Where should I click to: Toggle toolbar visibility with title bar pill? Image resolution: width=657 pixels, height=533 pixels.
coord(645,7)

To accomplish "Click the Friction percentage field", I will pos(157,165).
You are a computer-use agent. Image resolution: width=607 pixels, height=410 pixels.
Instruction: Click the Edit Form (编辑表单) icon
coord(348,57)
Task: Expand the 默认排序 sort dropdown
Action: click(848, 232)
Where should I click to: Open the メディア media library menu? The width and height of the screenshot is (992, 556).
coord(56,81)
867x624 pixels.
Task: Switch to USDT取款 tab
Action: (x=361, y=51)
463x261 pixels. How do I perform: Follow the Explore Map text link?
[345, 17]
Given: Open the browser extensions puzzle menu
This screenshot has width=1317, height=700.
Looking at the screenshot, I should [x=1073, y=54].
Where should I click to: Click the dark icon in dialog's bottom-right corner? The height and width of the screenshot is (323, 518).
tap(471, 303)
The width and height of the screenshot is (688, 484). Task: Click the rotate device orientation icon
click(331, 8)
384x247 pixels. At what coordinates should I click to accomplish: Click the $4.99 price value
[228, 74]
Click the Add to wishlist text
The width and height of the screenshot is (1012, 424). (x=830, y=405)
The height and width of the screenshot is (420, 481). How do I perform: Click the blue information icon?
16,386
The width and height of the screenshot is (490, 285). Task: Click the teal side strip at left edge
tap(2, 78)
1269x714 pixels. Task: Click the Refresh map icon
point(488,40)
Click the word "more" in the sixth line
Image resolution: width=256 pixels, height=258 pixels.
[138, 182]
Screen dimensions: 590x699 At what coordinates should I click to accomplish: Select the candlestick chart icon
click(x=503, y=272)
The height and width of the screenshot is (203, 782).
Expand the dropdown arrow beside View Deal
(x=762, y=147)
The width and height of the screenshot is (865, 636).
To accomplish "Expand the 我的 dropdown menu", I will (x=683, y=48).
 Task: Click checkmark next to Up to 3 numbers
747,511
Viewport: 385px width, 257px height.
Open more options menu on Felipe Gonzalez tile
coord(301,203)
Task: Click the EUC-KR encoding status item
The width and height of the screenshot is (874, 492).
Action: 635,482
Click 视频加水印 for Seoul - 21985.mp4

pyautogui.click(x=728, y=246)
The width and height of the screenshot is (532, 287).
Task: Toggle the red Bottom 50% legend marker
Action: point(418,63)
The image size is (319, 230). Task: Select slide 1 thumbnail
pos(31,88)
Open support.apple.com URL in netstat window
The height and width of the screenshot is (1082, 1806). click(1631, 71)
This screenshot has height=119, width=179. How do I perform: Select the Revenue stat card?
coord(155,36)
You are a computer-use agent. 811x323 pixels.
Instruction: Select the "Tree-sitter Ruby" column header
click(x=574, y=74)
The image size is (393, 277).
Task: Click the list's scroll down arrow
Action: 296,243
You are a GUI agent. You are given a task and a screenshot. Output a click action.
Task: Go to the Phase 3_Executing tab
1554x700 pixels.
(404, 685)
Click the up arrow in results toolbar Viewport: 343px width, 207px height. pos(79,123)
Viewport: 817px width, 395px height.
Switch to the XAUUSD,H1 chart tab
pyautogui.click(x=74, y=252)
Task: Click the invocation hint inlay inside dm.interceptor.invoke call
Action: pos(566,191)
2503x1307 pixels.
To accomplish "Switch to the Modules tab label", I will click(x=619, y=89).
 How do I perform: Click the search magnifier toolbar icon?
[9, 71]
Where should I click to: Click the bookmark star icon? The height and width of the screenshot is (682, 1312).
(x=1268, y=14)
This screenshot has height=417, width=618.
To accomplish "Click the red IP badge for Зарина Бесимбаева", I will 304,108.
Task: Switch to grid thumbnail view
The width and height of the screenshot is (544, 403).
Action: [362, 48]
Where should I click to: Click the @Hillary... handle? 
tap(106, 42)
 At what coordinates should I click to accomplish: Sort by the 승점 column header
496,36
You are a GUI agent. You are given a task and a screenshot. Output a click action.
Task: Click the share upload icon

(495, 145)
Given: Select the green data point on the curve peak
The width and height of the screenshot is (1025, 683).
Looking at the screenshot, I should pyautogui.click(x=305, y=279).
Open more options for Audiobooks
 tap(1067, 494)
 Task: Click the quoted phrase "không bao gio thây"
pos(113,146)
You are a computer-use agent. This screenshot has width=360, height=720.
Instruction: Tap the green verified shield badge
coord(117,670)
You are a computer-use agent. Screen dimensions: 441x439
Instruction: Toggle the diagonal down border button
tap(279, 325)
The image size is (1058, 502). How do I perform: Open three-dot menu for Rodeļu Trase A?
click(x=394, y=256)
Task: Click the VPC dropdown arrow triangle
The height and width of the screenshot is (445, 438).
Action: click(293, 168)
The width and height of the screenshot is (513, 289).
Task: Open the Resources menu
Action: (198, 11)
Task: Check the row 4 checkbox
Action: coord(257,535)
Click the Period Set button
※ ※ ※
*What to produce*
Reproduce verbatim the lines of the entries above, from the line containing "Given: Select the" to the line containing "tap(1067, 494)", with both of those lines included.

*Written reply*
Given: Select the green data point on the curve peak
The width and height of the screenshot is (1025, 683).
Looking at the screenshot, I should pyautogui.click(x=305, y=279).
Open more options for Audiobooks
 tap(1067, 494)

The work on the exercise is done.